As I already mentioned, indoor netball is an indoor version of netball. The court is typically smaller and all sides and the top are covered in net. This is to make sure that the ball will never bounce off the court and allow for a more continuous gameplay. The court is divided into two halves, unlike the netball where there are three sections. Each half is designated to a particular team. At the end of both halves are posts with a ring for shooting the ball into. It’s like basketball except that there is no board with which to bounce the ball off.

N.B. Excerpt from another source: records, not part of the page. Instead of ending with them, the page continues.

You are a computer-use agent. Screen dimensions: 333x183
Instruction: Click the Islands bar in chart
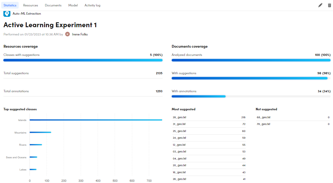point(95,120)
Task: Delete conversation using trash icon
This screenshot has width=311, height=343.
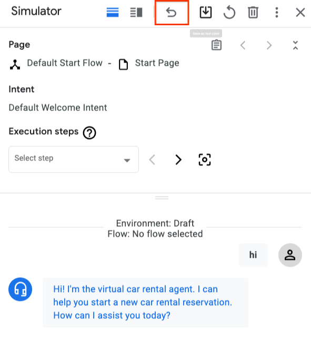Action: pos(253,12)
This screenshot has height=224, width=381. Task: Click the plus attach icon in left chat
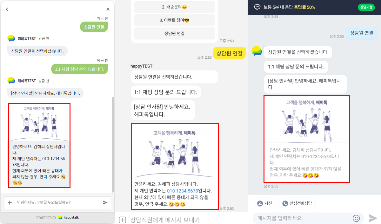click(x=10, y=202)
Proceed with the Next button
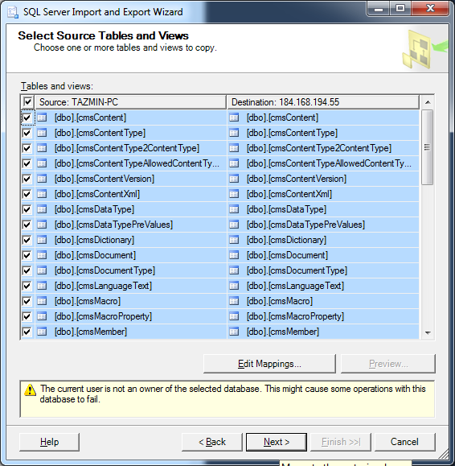Image resolution: width=455 pixels, height=466 pixels. (277, 442)
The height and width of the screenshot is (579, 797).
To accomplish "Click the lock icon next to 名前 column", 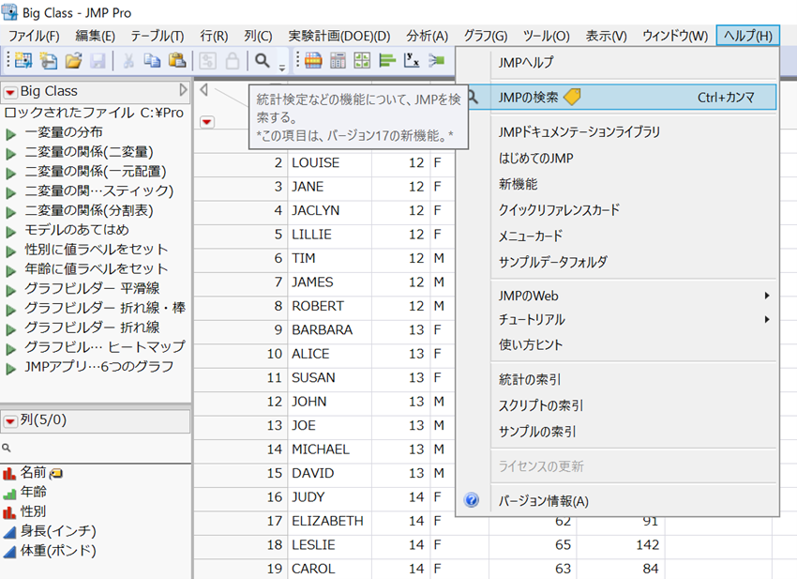I will [x=54, y=474].
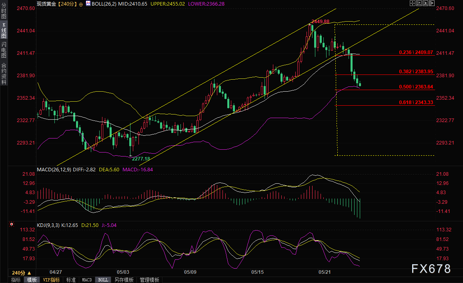Click the axis-reset icon beside the crosshair
Screen dimensions: 463x283
tap(419, 3)
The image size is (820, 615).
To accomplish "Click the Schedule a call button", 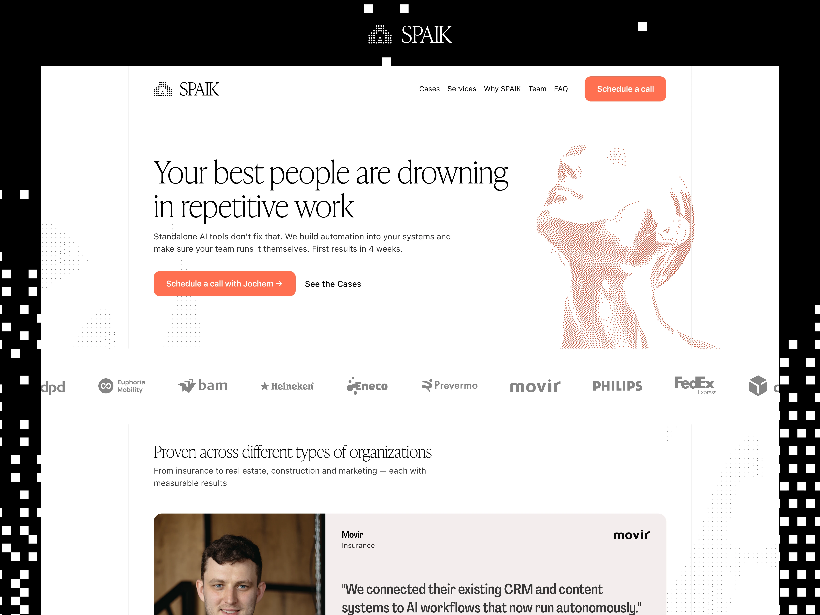I will [x=625, y=89].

Each team is composed of 6 players, two each in the defence, attack, and centre positions. The defence players can only stay in their defence half of the court while attack players can only operate in the other half where the scoring is to be made. The centre players are your all-around players, running up and down the entire length of the court except that they cannot go inside the small circles on the court.
You don’t have to worry about where to play indoor netball since there are now establishments in Australia that provide venues for such a fast-paced game. These are buildings that come with all the facilities and equipment needed to play the sport.
The Game Play
Just like basketball, players have to pass the ball from their defensive end of the court to the offence and their goal. The only difference, of course, is that they don’t get to dribble with the ball. As such, it is all about the ability to throw a calculated pass and the commensurate ability to catch the ball and stand your ground. It also requires precision shooting through a hoop that is just big enough to allow the ball through and without the use of any backboards to angle it in.
Here comes the fun part. Scoring in indoor netball is all about shooting the ball through the goal ring. This isn’t really easy as it requires precision and good release by the hands so that it swishes straight through the hoop. Remember, there aren’t any backboards which you can use to angle your shots in. I found this a bit of getting used to, but it does sharpen your shooting skills.
If you shoot the ball within the goal semi-circle, you score a point for your team. If you were able to shoot the ball from outside the semi-circle, you get 2 points. It’s a lot similar to the 3-point arc in basketball. The team who gets more goals at the end of the 40-minute game wins.
Indoor netball defending strategy isn’t that really different from defending in a basketball game, except that this is a non-contact sport. The key, therefore, is to remain focused on the ball (this is, after all, what you need to score), but without losing awareness of your opponent’s movements. Your best chance of an interception is correct positioning and lightning-bolt quickness to intercept an incoming pass.